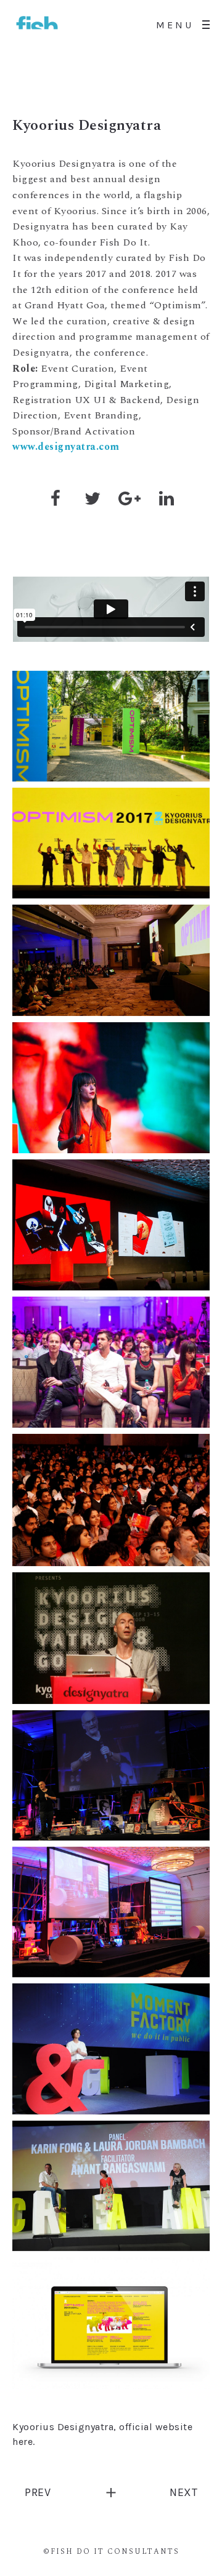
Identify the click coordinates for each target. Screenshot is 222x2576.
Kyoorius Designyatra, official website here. (102, 2434)
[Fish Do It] (37, 24)
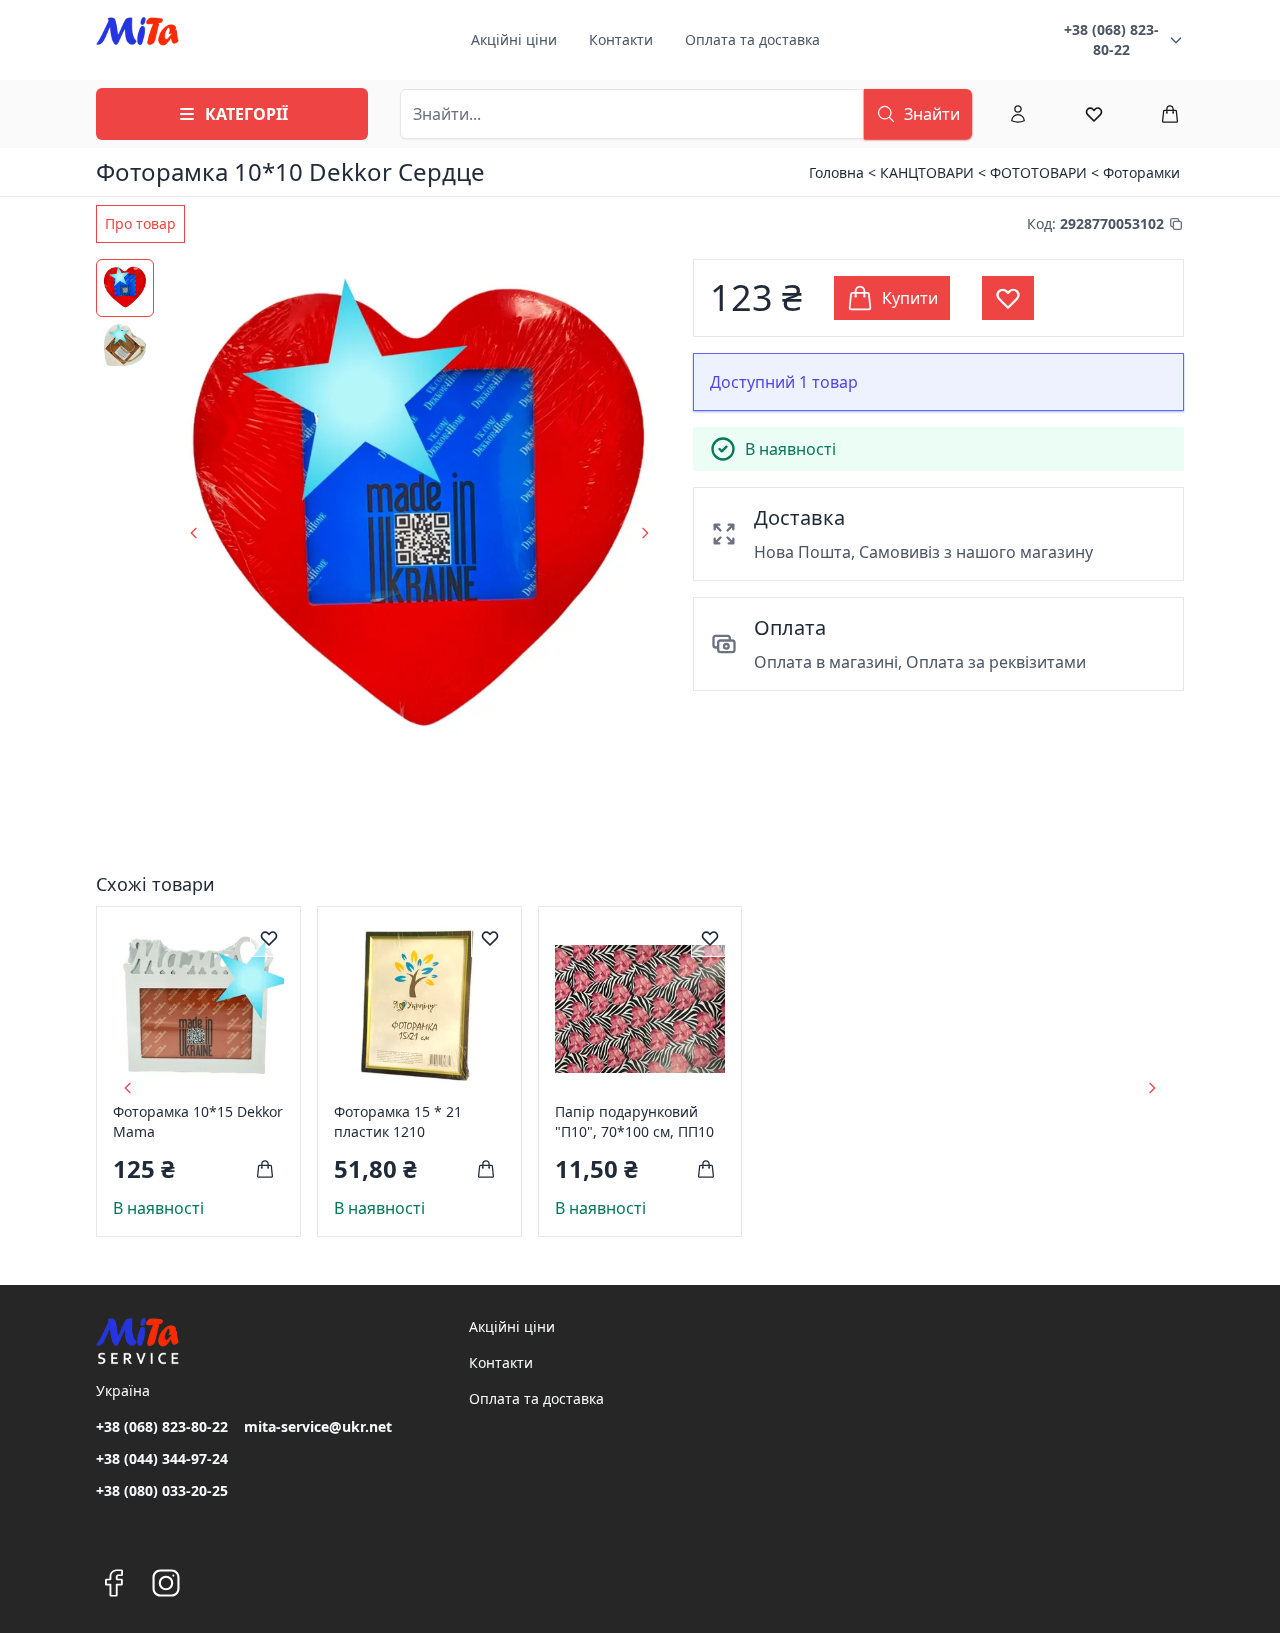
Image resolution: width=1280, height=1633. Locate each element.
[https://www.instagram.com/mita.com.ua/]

> To do: Give back the entries above exactly as they stand. Leave the images out.

> Solution for this exercise:
Identify the click coordinates for each target. Screenshot is 222x2576.
Kyoorius Designyatra, official website here. (102, 2434)
[Fish Do It] (37, 24)
Image resolution: width=1280, height=1633. Locate each element.
[https://www.instagram.com/mita.com.ua/]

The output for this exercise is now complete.